DWI HIT PARADE: St. Mary’s Public Schools IT Director David Howard Scores Another DUI; Pleads Guilty to DUI in PG County after Safety for Students Presentation to St. Mary’s School Board

The Maryland State Police mobile breath analysis van for Sobriety Checkpoints. Motorists who fail this test in this van go straight to jail. THE CHESAPEAKE TODAY photo

DWI HIT PARADE: St. Mary’s Public Schools IT Director David Howard Scores Another DUI; Pleads Guilty to DUI in PG County after Safety for Students Presentation to St.
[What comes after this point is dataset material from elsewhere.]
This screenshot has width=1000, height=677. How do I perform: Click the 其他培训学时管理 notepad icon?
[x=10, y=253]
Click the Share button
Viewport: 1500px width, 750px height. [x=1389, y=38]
Mary’s School Board

DWI HIT PARADE Copyright 2020

BLOOD, NO BRAINS, & NIGHT FLIGHTS

By Ken Rossignol

THE CHESAPEAKE TODAY

News & Commentary

LEONARDTOWN, MD – The town often called the Walled City is populated by a large flock of folks who love boozing and cruising on highways, keeping local barristers well-stocked with clients from whom they extract impressive fees to arrange favorable plea deals with the States Attorney. 

One local official who has been collecting DUI convictions and doesn’t mind driving while intoxicated and imperiling the lives of the citizens who pay his ample salary is David Lee Howard of Half Pone Point (not Half Pint Point) in Hollywood, Maryland.
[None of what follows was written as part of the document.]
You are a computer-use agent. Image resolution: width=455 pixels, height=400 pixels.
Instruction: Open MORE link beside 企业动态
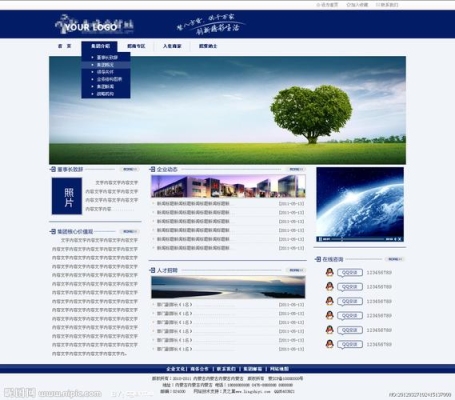point(296,169)
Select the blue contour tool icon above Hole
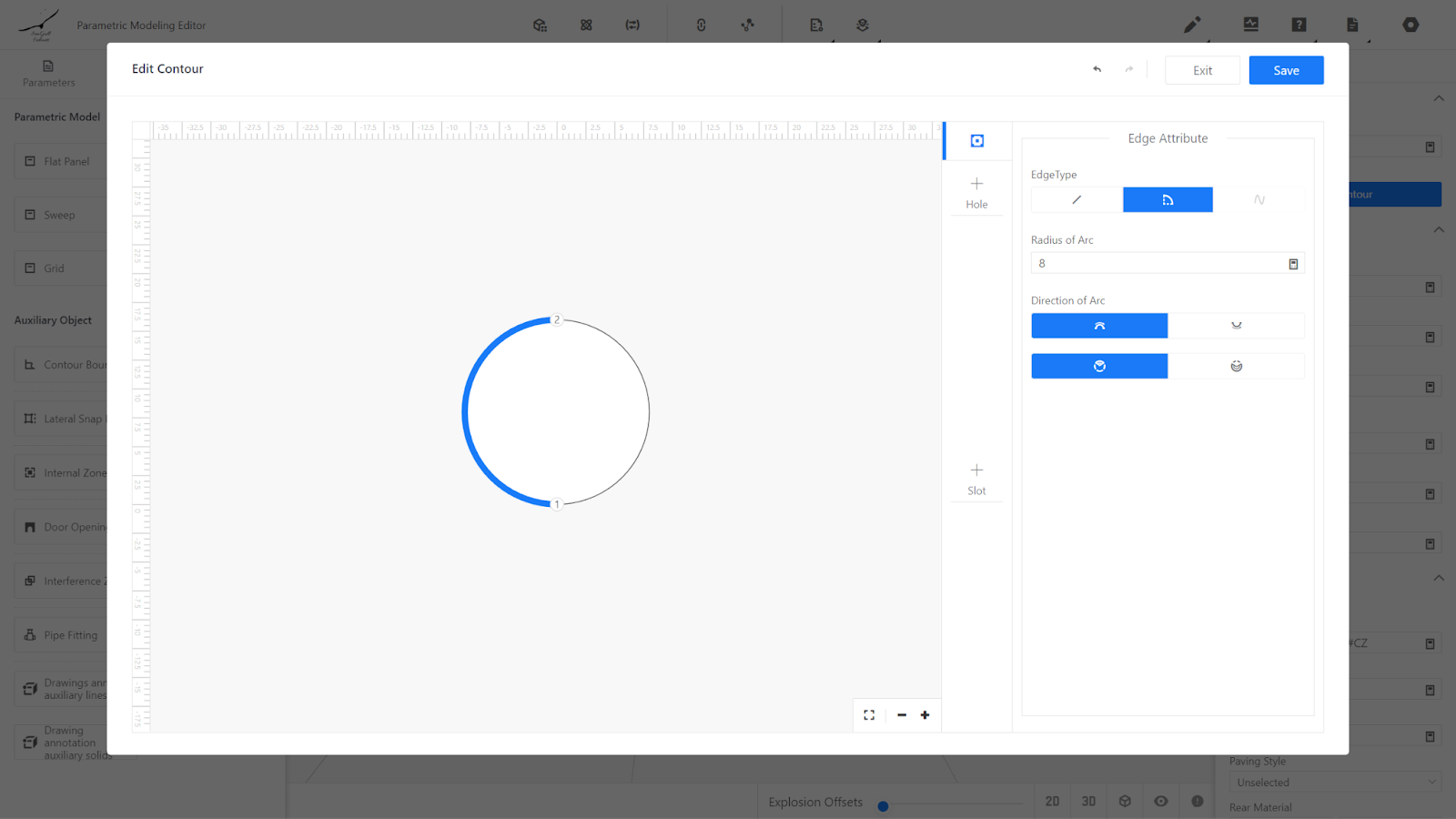1456x819 pixels. pyautogui.click(x=976, y=141)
Howard is the Information Technology Director of the St. Mary’s County Public Schools. Howard appeared before the St. Mary’s School Board on January 12, 2023. He gave the Board members and his boss, Superintendent Scott Smith, a presentation on the Gaggle software installed into computers supplied to students. The Gaggle detects dangerous and threatening activities of the students. It sends an alert to a team of deputies and school crisis intervention personnel to the student’s home, hoping to prevent suicide or murder when threats are made. At the Board meeting, Smith was careful to state that the software only works when a phone or computer is connected to the school system.

Howard provided a slide show to the Board, and the meeting was posted on the public school’s YouTube channel.

When DUI drivers are repeat offenders, many jurisdictions require an ignition interlock device installed in any vehicle the offender operates.

In the most recent arrest of David Lee Howard, on November 19, 2022, Howard entered a guilty plea in Prince Georges County District Court in a plea deal with Prince Georges County States Attorney Alisha Braveboy. 

Prince-Georges-County-States-Attorney-Alisha-Braveboy-announces-indictments-of-PF-County-firefighters-for-arson-ring

Braveboy has made tough statements about repeat DUI offenders in the past, but in the case of David Howard, she failed to require an ignition interlock for his latest DUI conviction.

David-Lee-Howard-guilty-plea-in-PG-County-deal-with-Braveboy-on-January-30-2023-DWI-

The plea deal for Howard, arranged on January 30, 2023, included a jail sentence of sixty days in the slammer and one year of probation. Braveboy agreed to suspend the jail time, apparently, so he could continue his important work at keeping St. Mary’s Public Schools students from unsafe activities on the internet, making threats to take a gun to school at Leonardtown High School or to murder their ex-girlfriend at Great Mills High School. Should Howard be arrested again on a drive home from the popular beer halls in Leonardtown, where so many school employees like to gather after work to gaggle with friends and toss down brews, his suspended jail time could be reinstated, and he could be giving IT tips to fellow inmates at the Prince Georges County Jail.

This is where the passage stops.